U.S. Securities and Exchange Commission (SEC) Chair Gary Gensler voiced mixed reactions on Monday regarding a recent court decision about Ripple Labs Inc. Speaking at a National Press Club event in Washington DC, Gensler affirmed his approval of the ruling that institutional sales of Ripple’s tokens did breach federal securities laws, emphasizing the need for protecting investors at that level.
Conversely, Gensler expressed disappointment over the part of the judgment that declared Ripple’s token sales to retail investors on public cryptocurrency exchanges as not qualifying as securities under federal laws. This perspective reflected the court’s view that speculative investors did not have a reasonable expectation of profits stemming from Ripple’s entrepreneurial or managerial efforts.
“We’re pleased with that decision recognizing the importance of protecting investors on the institutional investors.

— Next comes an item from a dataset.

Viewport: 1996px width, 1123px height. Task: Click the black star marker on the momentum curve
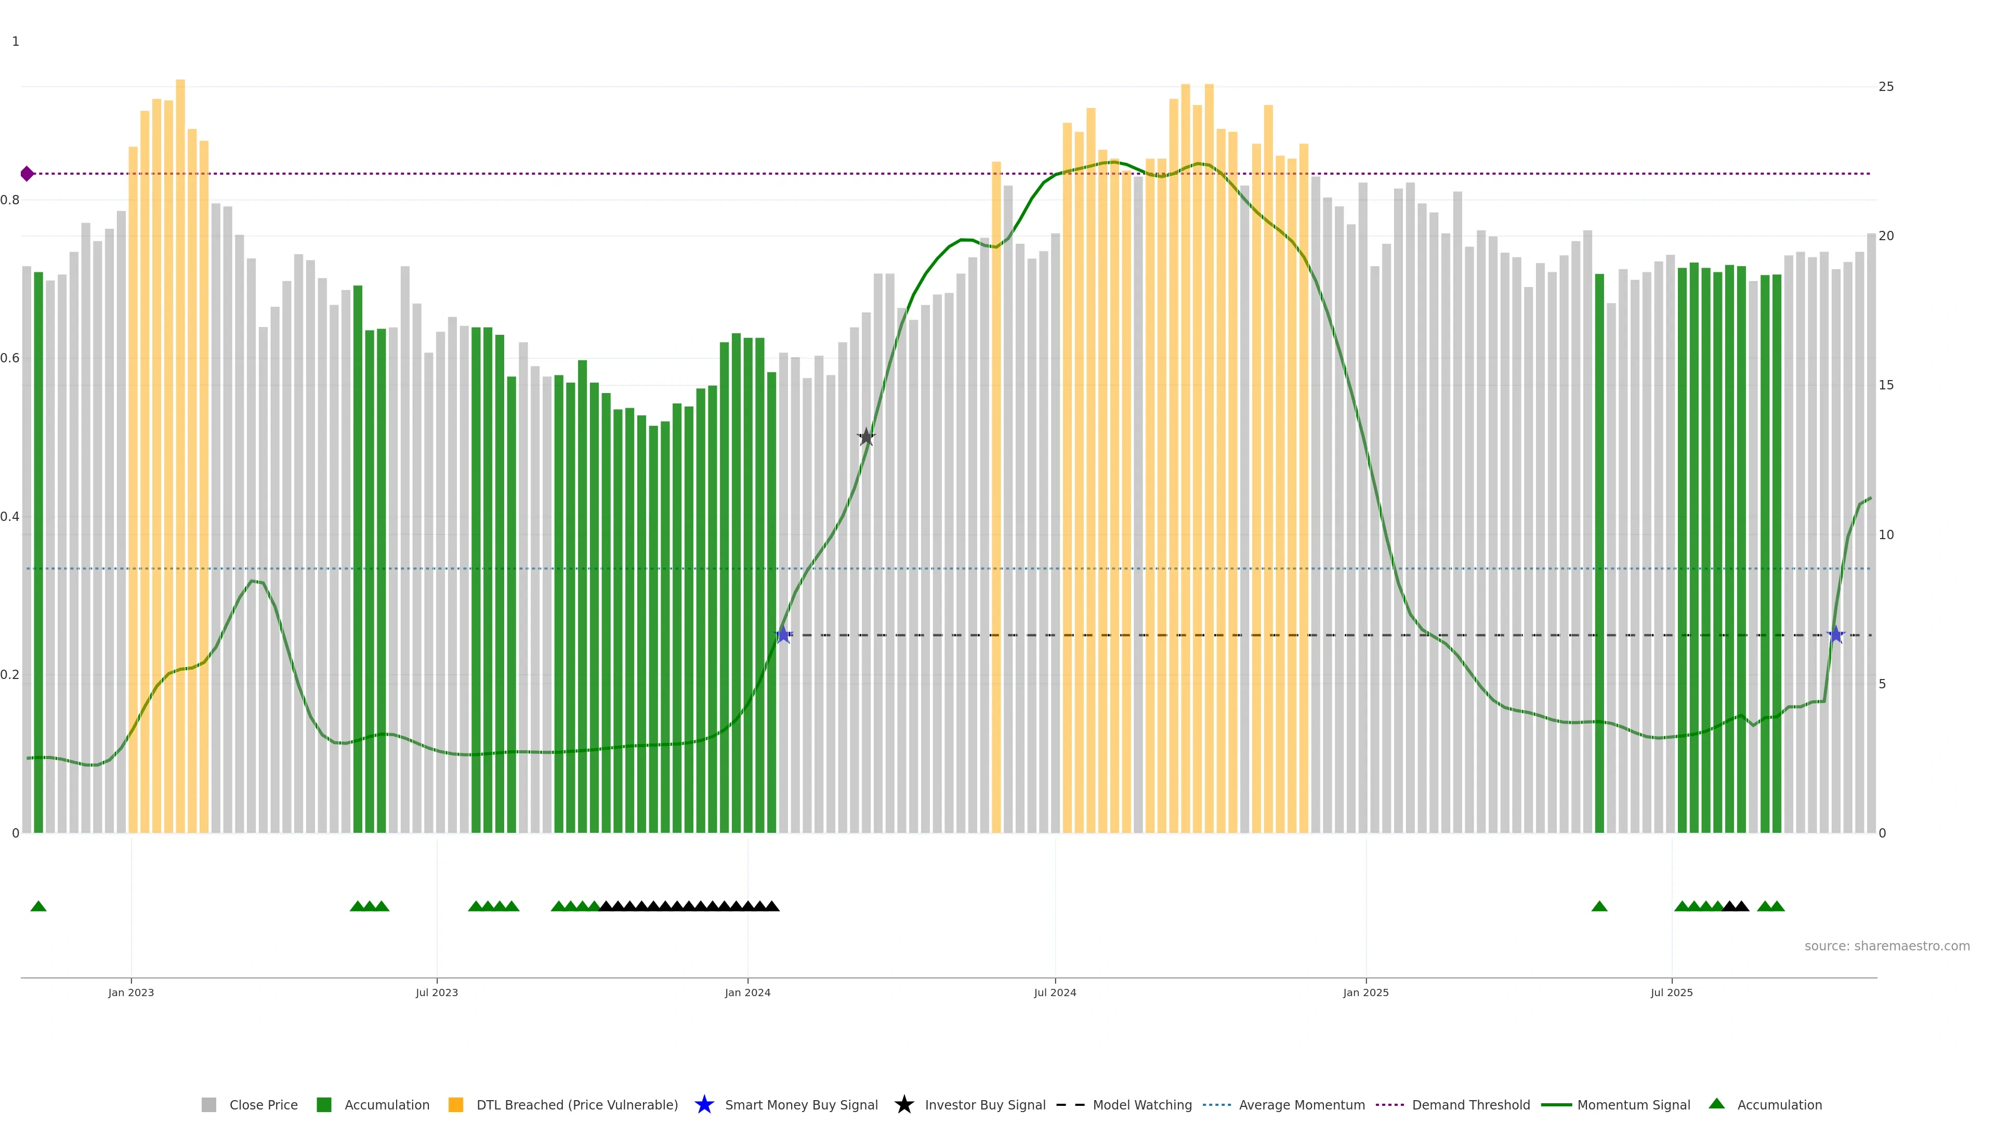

While disappointed on what they said about retail investors, we’re still looking at it and assessing that opinion.”Gary Gensler, SEC Chair
SEC Chair treads cautiously amid ongoing litigation
Gensler remained tight-lipped on the subject of spot-bitcoin Exchange-Traded Funds (ETFs), citing ongoing litigations and the necessity for him, in his role as the SEC Chair, to refrain from preempting the outcomes of the various applications pending before the regulatory body.
When probed on the seeming propensity of the SEC to lean towards enforcement regulation, as opposed to rulemaking like its European counterpart, Gensler maintained that his agency had indeed engaged in some rulemaking activities. He highlighted instances of “notice and comment rulemaking” and “special purpose broker-dealer” licensing.
Despite his disappointment over certain aspects of the Ripple case, Gensler reasserted the SEC’s dedication to upholding investor protection standards. He pledged the SEC’s continued commitment to bringing enforcement actions and encouraging crypto firms to register.
“We’re going to continue to try to bring firms that may not be in compliance into compliance — without prejudging any one of them — and try to ensure that we protect the investing public,” Gensler concluded.